Wednesday, we had an "adverse outcome" at work. Such words are a euphemism for someone died. Of course in our environment, there will be an autopsy because---in our setting, things are never what they seem.
So, on the surface, it appears the death was self inflicted.
In the prison setting, the threat of suicide is another bargaining chip the offender has to manipulate for practically anything. If one does not like his cell mate, he can threaten self harm. If he does not like his cell location, he can threaten suicide. If he does not like the security officers on his shift, he can threaten suicide. If he does not get his demands met soon enough, he can threaten suicide.
The issue of suicide in the correctional setting has come to have the flash point it has because it gives an emotional message that offenders feel hopeless, neglected, and abused therefore killing themselves is the only way out.
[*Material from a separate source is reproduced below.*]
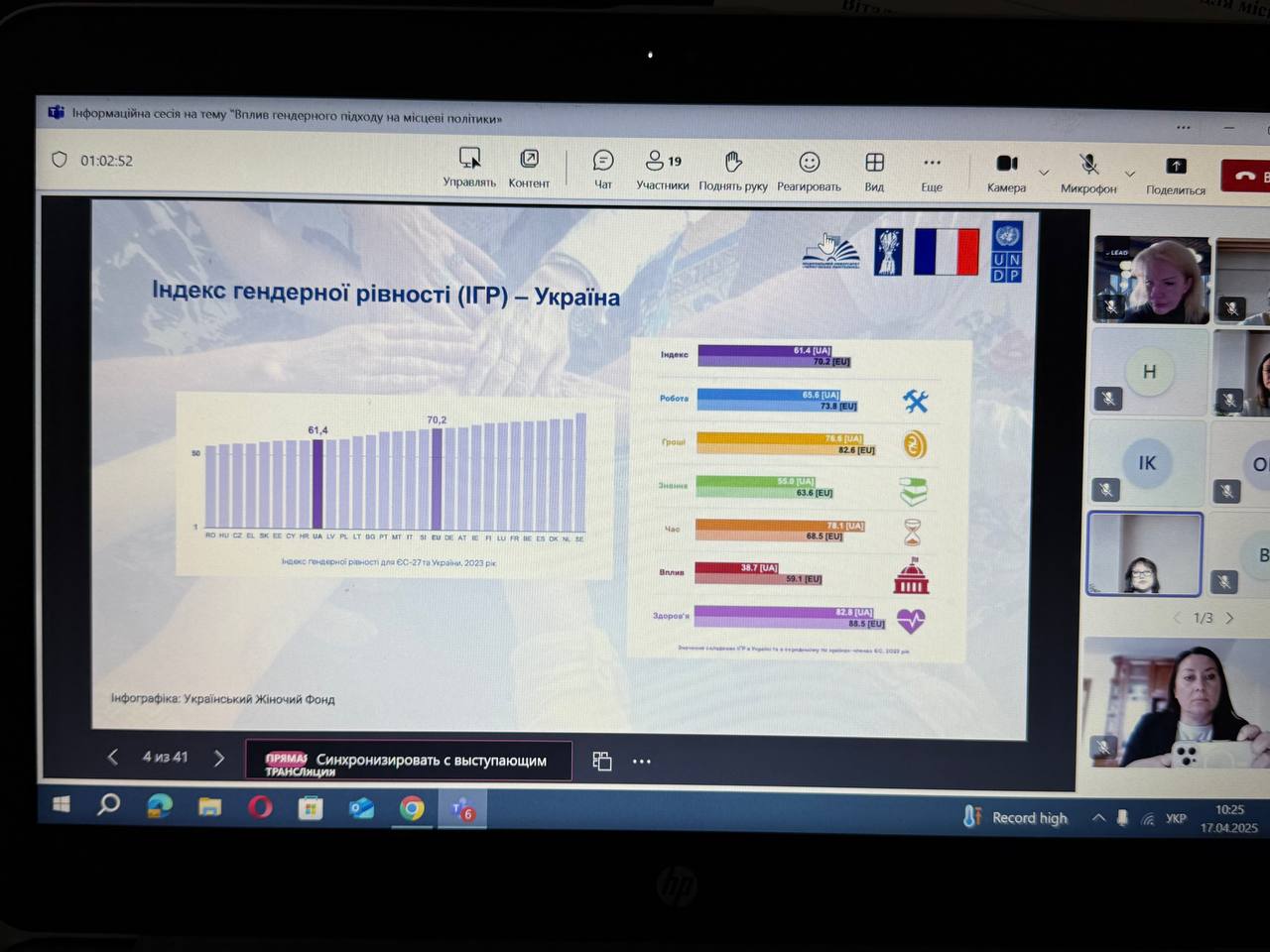Go back to the previous slide
The height and width of the screenshot is (952, 1270).
coord(113,757)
Sometimes that is true.
Prison, at least the prison in which I work, is not a hopeful place. Nothing about it is hopeful. The building are poorly built, not air conditioned, stale aired, grey walled, loud, and full of people judged by society as unwilling to live by the rules of conduct the rest of the world lives by. One 18 year old offender told me "these are not nice people." No, they are not and one of these not so nice persons will be one's cellie.
Additionally, the food is barely palatable, security officers often unqualified and emotionally unsuitable for their jobs. Freedom is non existent, and everything is regimented. The snotty nosed teenager whose surly "Nobody going to tell me what to do" has no idea the Hell he will be in when he ends up in prison. The offender is told what he can wear, when he can sleep, where he can work, what he can eat, when he can shower, when he can shave, how can share a cell with him and what he can keep and what he can possess.
What medical and mental health care is available is parceled out often at maddening levels.
It should not be surprising that suicide is an issue in prison. And it should not be surprising that institutional prison administration should be hyper sensitive about the issue. Nothing so unmasks the facade of adequacy of prison care as a suicide.
However, given the hypersensitivity of the issue, offenders have found another way to attempt to manipulate a tired and often unresponsive system.
Additionally, the incarcerated setting has a higher than normal percentage of felons with personality disorders. The most troublesome lot are those who have "cluster B" personality disorders: which are identified as Borderlines, Antisocials, Histrionics, and Narcissitics. Simply explained these are folks who have a pervasive disregard of the presence, the rights, the needs, and the existence of others. Their worlds are very small with themselves at the center of the universe and pretty much the only one who matters at any given moment.
If this pervasive view of the world were not enough, Cluster B folks have great difficulty regulating their emotions and mood. So, when they are frustrated, it is not unusual for these folks run to the outcry of self harm or the attempt at self harm.
The most mind bending moment for me has been when an offender says, "If I don't get _________(you fill in the blank) I am going to cut my throat/hang myself/take this handful of pills/jump off my top bunk."
I know the anticipated response and the professional response is supposed to be "Oh, please don't do that." However, I find myself thinking,"Oh, OK, mind if I watch? I fail to grasp why that threat should motivate me to do anything to mediate your threat."
Institutionally, that is not the right answer. We don't want offenders to self harm because--well, there are too many papers to fill out, and well, it just don't look good.
My therapeutic approach is the old familiar "call their bluff." Institutionally, we are not equipped to do that.
So, as long as the institution responds with a frantic knee jerk reaction, offenders will continue to threaten self harm. And with the frequency of the threats, there will inevitably be "adverse outcomes." Not because they intended such an end, but because like everything else in most of their lives, they were as good at bluffing as they were successful as criminals.